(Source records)

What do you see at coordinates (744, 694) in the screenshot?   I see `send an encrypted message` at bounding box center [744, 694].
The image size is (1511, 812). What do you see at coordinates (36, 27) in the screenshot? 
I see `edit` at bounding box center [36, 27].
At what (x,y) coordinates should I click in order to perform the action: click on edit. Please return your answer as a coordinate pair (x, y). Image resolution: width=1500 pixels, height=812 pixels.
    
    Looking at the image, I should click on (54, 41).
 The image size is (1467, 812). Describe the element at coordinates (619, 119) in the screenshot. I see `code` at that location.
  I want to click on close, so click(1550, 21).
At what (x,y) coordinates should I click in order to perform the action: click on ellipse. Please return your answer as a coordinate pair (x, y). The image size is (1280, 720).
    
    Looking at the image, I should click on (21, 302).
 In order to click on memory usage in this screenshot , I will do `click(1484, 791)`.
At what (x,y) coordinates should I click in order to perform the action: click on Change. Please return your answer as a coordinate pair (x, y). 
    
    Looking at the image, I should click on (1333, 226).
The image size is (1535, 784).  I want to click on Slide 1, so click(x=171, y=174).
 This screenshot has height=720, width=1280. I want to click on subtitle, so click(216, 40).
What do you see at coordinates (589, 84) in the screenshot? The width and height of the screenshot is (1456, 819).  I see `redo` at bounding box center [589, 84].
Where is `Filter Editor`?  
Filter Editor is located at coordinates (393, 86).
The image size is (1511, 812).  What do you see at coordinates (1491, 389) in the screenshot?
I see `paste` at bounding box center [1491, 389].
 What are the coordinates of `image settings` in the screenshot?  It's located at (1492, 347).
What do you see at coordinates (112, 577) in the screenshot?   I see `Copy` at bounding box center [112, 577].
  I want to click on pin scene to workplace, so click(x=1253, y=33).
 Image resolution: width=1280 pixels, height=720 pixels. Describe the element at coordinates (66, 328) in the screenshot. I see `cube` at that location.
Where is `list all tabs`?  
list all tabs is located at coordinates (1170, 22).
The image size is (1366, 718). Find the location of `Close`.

Task - Extract the lines above, from the line that contains "In order to click" through the line that contains "Looking at the image, I should click on (1333, 226).", and reproduce them verbatim.

Output of the task -
 In order to click on memory usage in this screenshot , I will do `click(1484, 791)`.
At what (x,y) coordinates should I click in order to perform the action: click on Change. Please return your answer as a coordinate pair (x, y). 
    
    Looking at the image, I should click on (1333, 226).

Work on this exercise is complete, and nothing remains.